Congrats Class of 2010!

14 06 2010

Congratulations, Class of 2010! After years of midterms, all-nighters, and late night junk food, you’ve made it! You are officially released into the working world to leave your mark.

But as you embark on this new time in your life, you’re faced with some of the hardest challenges our world has ever faced: a 9.5% unemployment rate in the United States (13% in California!); national bankruptcy in Greece and Spain; and the constant fluctuation of the Asian stock markets. The world as you know it is changing before your eyes and the years you were in school kept you somewhat removed and safe from these realities. But now that you’re faced with the real challenge of finding your dream career (or any career for that matter), the pressure is on.

For those of you who have lined up your first job after college, congrats! You can stop reading now. For those of you who are still searching, I implore you to stay positive. While I won’t have a magic solution to solve your problems, I hope that I can remind you of the ways to keep you moving forward despite setbacks. So here’s my advice to you, Awesome and Unemployed class of 2010:

Stay positive. When you hit the bottom, there’s no where to go, but up.

I am a firm believer in the kinesis of attitude. Finding your strength and staying positive during uncertain times can bring you the energy you need to stay focused and find creative solutions to your situation. It can also draw others to you. People want to help others that have a good attitude despite all their circumstances. Don’t give up on yourself. You have worked too hard to let economic adversity change who you are and what you’ve achieved.

Make small, attainable goals that lead to bigger ones.

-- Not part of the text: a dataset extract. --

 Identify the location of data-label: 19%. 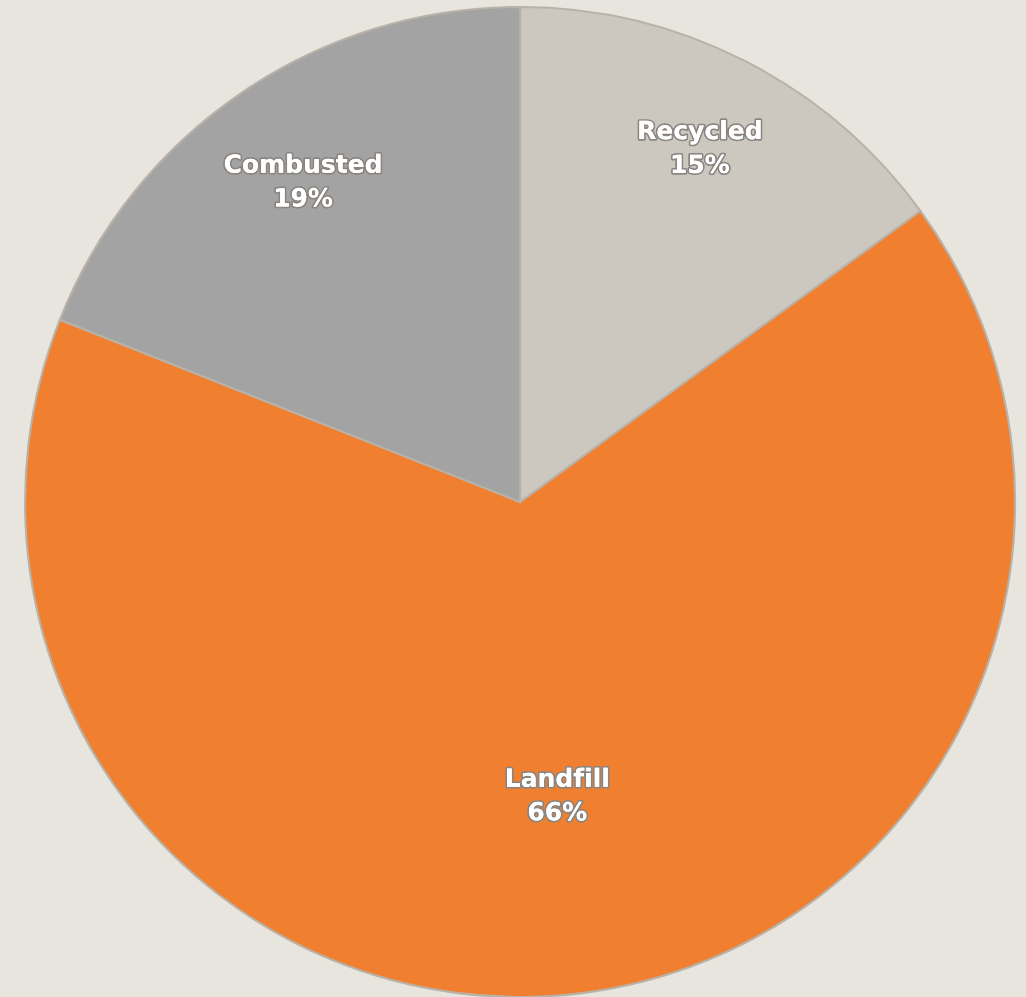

When I first sat down with my brother to talk about building a resume, I saw the color drain from his face. The thought of doing something he didn’t know how to do (building a resume) and doing something he didn’t like to do (talking about himself) made him lose his confidence. I knew that if he didn’t take tiny steps to try, he wouldn’t be able to start. He didn’t realize it, but I began laying out small milestones for him, starting with the frame of the resume. In our next conversation, we moved on to filling in the details he already knew about his experience. Finally, he thought about what else might be missing from the resume (I will ignore the fact that he lost his nerve again when I asked how it was coming along, because he forgot that he had even started the resume!). With a few final touch ups, he had a great resume. But had he kept thinking about the goal, he would have stayed overwhelmed and unsure of how to approach the situation. Setting tiny milestones help bring you to larger goals. Don’t forget to simplify your tasks, especially if you dislike them.

Creativity in scarcity.

There are numerous academic articles on how creativity comes out of scarcity. I like to call it being “scrappy”. I remember hitting the point in my life where the depression of being unemployed set in. It felt like there was nothing I could do to land the job I needed so badly for myself. I met with a mentor who suggested that I “walk in with more” than my resume. As I thought about this more, I really thought that I could do more than just talk about how I was a great fit, I would show them with real life examples. For my next interview, I decided to prepare a portfolio that showed off my different skill sets. I included examples of core skills and a snapshot of my schedule to show how I organize my life every day and how active I was. I did research for the company as if I was already working for them and added it to my portfolio. Then, I made sure that I used it as show and tell in my interview. Having visited many college campuses, I’ve seen many creative approaches to “walking in with more” than your resume. So what’s yours going to be?

Finally–Don’t waste a moment.

Being unemployed means that you have free time. Please don’t let your time go to waste. There are books to read, countries to visit, research to conduct, risks to take, people to help, and a life to live. Sitting and brooding over your situation doesn’t change it. It is toxic for your mental health. Enjoy life and do the things that make you the most passionate and alive. Find ways to incubate your skills and your sanity, so that when you finally do get the call from the employer, you’re mentally stimulated enough to have meaningful conversations with them and talk about all the amazing things you’ve been doing with your down time!

And with that, please, go out, and enjoy the summer. I wish you the best of luck!




2 responses

15 06 2010

A nice post at right time. Thanks for writing this valuable article.

29 06 2010
Double Logic

Creativity in scarcity… How true and inspirational. I’ve just finished my MBA this month, but the job landscape is not so beautiful. But, as you mentioned, I am going to stay positive. Thank you for great tips!